To achieve a maximum decrease in the amount of data, which is being transferred with each web request and response, HTTP/2 protocol uses HPACK format for encoding headers and Hoffman algorithm for its literal values.
In our previous article HAPCK: Huffman encoder I explained what Huffman coding is and how exactly the algorithm is used to encode the content. I continue explaining this by looking at this process from a reversed point of view. Meaning; how can we convert the encoded data back to its original form, again optimally and sustainably performance-wise.
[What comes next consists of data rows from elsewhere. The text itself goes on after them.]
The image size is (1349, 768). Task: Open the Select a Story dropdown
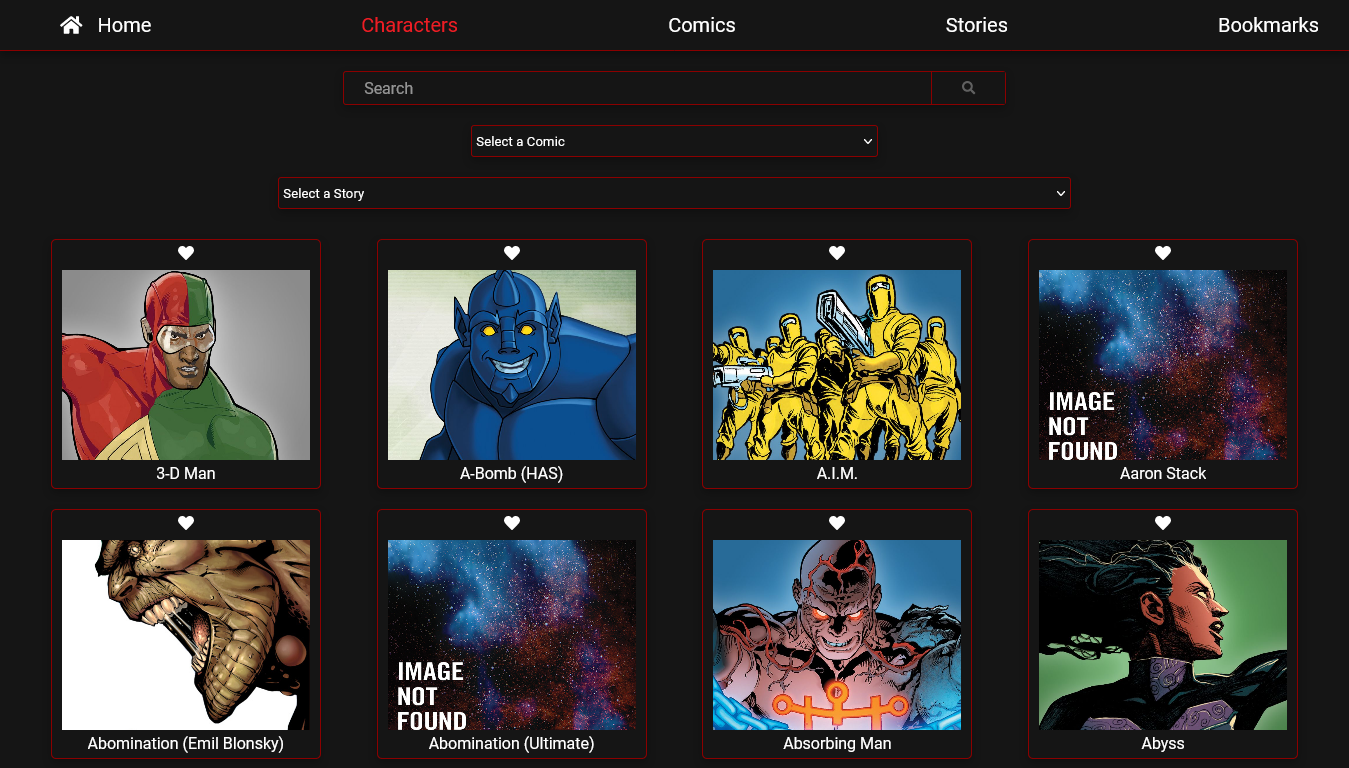[x=674, y=193]
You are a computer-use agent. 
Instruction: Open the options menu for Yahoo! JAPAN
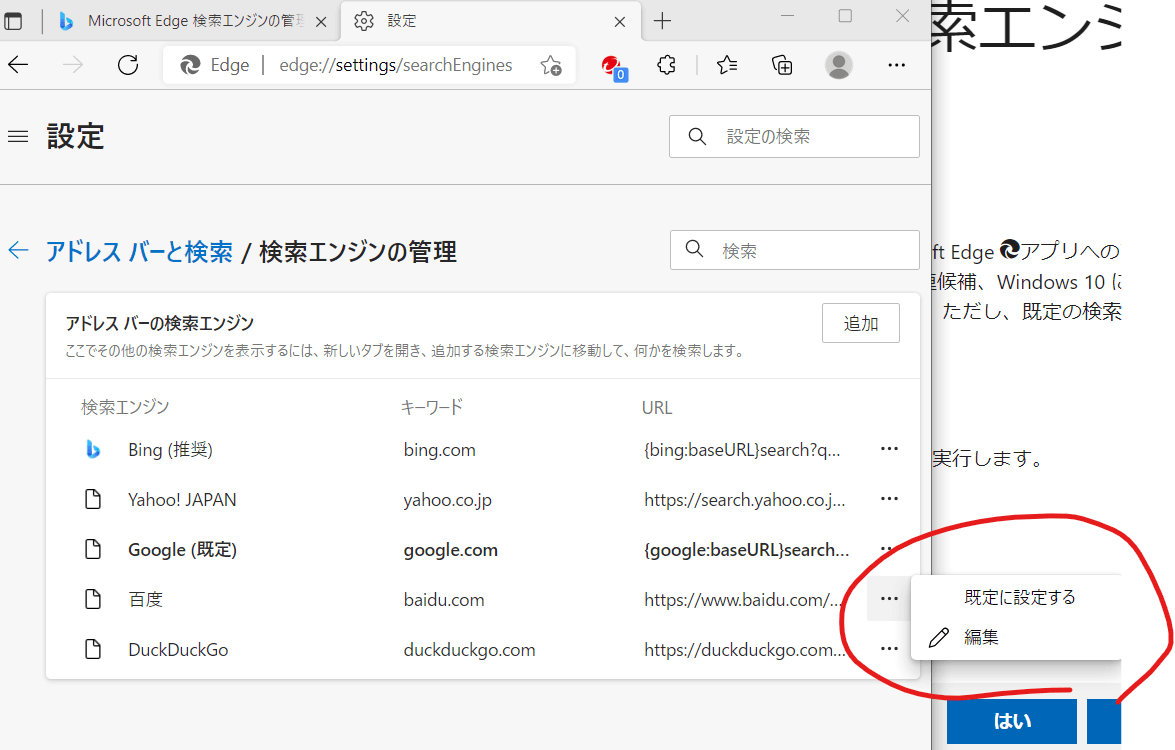pos(889,498)
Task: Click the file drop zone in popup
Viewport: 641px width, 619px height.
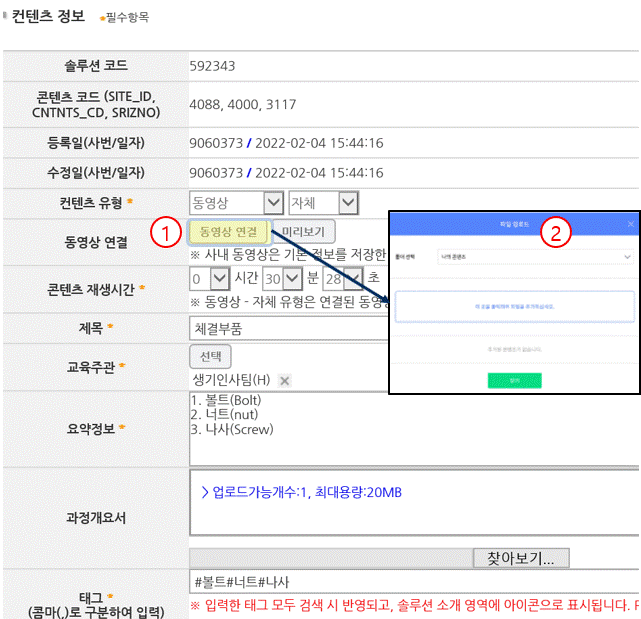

For clarity, and since there is a lot of content to cover, I’ve decided to split this into two parts, also because encoding itself entails two separate procedures.
If you search the web you won’t find a lot of information about the Huffman decoding process, and there are even less concrete examples describing the actual process. Such information can be found in scientific articles, which are hardly readable for the general public. So I have been researching this question extensively. Luckily my friend William Entriken guided me in the search for the optimal solutions by sharing how he used this kind of approach while playing chess. The trick was in The Huffman data tree being flattened to a 2-dimensional table of transitions.
When the web server receives a header, for which it determines that it contains content encoded with the canonical Huffman algorithm, it has to decode this content in the shortest possible time with as few resources as possible. The execution speed of this “simple“ task will contribute significantly to the server’s response time, and this time must be as short as possible.
Encoded Huffman data represents a bit-sequence of zeros and ones. This is where we are faced with the question number. 1: Which and how many ones and zeros represent what character?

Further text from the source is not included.